2e dimanche de Carême B - 4 mars 2012

 

 

Une pierre, deux coups!

La Transfiguration : Marc 9, 2-10
Autres lectures : Genèse 22, 1-2.9a.10-13.15-18; Psaume 115(116); Romains 8, 31b-34


En ce dimanche, Marc, par un seul récit, atteint deux cibles. Le récit de la Transfiguration de Jésus joue, en effet, deux rôles importants à l’intérieur de la trame narrative de l’Évangile de Marc : galvanisation et confirmation.

Remise en contexte

     Situons d’abord ce récit dans l’ensemble du 2e évangile pour bien saisir quel double rôle il joue. Jusqu’à récemment tout allait bien – ou presque – pour Jésus et ses disciples. Mises à part quelques controverses avec les scribes et les Pharisiens (Mc 2, 6.18; 3, 6), mis à part que sa famille le croit fou et veut le faire revenir à la raison (Mc 3, 21), le tableau de Jésus est plutôt reluisant : succès auprès des foules, exorcismes, guérisons, prédication efficace qui saisit les foules d’étonnement (Mc 1, 22.27).

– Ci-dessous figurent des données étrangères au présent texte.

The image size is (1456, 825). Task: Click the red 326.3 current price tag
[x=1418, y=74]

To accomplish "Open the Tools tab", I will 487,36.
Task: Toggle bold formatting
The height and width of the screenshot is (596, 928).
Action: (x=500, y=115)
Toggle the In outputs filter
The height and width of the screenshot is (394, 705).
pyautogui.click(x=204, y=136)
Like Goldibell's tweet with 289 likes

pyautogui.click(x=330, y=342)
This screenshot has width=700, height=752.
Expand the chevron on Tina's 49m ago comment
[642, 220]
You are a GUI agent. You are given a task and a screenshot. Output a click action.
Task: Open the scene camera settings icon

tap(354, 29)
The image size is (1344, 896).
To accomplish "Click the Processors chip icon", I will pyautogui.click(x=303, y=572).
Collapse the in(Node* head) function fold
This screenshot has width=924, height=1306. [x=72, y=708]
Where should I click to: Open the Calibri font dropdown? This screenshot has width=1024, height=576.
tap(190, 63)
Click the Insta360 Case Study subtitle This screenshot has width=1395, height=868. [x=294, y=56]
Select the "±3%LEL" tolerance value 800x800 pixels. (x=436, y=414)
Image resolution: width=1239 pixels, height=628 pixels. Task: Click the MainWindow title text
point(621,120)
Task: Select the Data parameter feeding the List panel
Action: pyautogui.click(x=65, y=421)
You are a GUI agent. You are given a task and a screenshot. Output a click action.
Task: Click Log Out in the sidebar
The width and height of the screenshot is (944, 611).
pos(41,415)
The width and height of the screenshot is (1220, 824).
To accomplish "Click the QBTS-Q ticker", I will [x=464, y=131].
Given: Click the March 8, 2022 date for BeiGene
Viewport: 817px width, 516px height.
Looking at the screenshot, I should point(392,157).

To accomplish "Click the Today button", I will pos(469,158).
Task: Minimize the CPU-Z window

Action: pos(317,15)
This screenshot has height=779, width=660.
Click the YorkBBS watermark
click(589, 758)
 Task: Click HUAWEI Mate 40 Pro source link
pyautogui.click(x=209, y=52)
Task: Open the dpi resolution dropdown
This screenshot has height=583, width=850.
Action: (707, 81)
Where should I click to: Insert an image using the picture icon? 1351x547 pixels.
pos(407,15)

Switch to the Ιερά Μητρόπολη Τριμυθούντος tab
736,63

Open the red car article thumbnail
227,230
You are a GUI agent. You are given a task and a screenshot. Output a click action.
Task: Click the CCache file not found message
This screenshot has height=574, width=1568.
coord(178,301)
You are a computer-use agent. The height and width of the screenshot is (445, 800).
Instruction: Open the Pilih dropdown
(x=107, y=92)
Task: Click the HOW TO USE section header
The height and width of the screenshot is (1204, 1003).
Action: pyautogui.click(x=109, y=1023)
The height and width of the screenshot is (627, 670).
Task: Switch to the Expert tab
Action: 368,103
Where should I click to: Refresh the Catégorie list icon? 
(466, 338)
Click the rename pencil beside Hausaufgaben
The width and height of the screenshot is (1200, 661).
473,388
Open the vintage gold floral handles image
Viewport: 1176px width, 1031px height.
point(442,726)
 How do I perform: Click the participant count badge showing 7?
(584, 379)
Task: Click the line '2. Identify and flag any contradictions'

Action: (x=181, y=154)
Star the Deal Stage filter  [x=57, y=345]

De plus, par deux fois déjà,  Jésus a nourri - à peu de frais ! - les foules affamées en multipliant les pains et les poissons (Mc 6, 34-44; 8, 1-9) 1. Il n’en fallait pas plus pour qu’à Césarée de Philippe, Pierre le reconnaisse comme Messie ou Christ (Mc 8, 27-30). Jésus est démasqué!

     Mais voilà où le bât blesse : les conceptions messianiques de Pierre et des autres disciples diffèrent de celles de Jésus. À partir de cette reconnaissance de Jésus comme Messie par les disciples, Jésus leur annoncera par trois fois qu’il lui faudra être rejeté, souffrir, mourir et ressusciter. Cependant chacune de ces annonces est suivie d’une réaction éloquente des disciples, qui montre bien à quel point ils n’entrent pas dans cette manière de « voir » le Messie de Dieu 2. Ils veulent le triomphe de leur Maître et, pour eux-mêmes, les honneurs collatéraux! Jésus, lui, leur annonce un Messie rejeté et incite ses disciples à prendre la dernière place! Même Pierre, à la toute première annonce des souffrances du Messie, voudra détourner Jésus de son chemin de croix et en subira une sévère remise à l’ordre de la part de son Maître (Mc 8, 32-33).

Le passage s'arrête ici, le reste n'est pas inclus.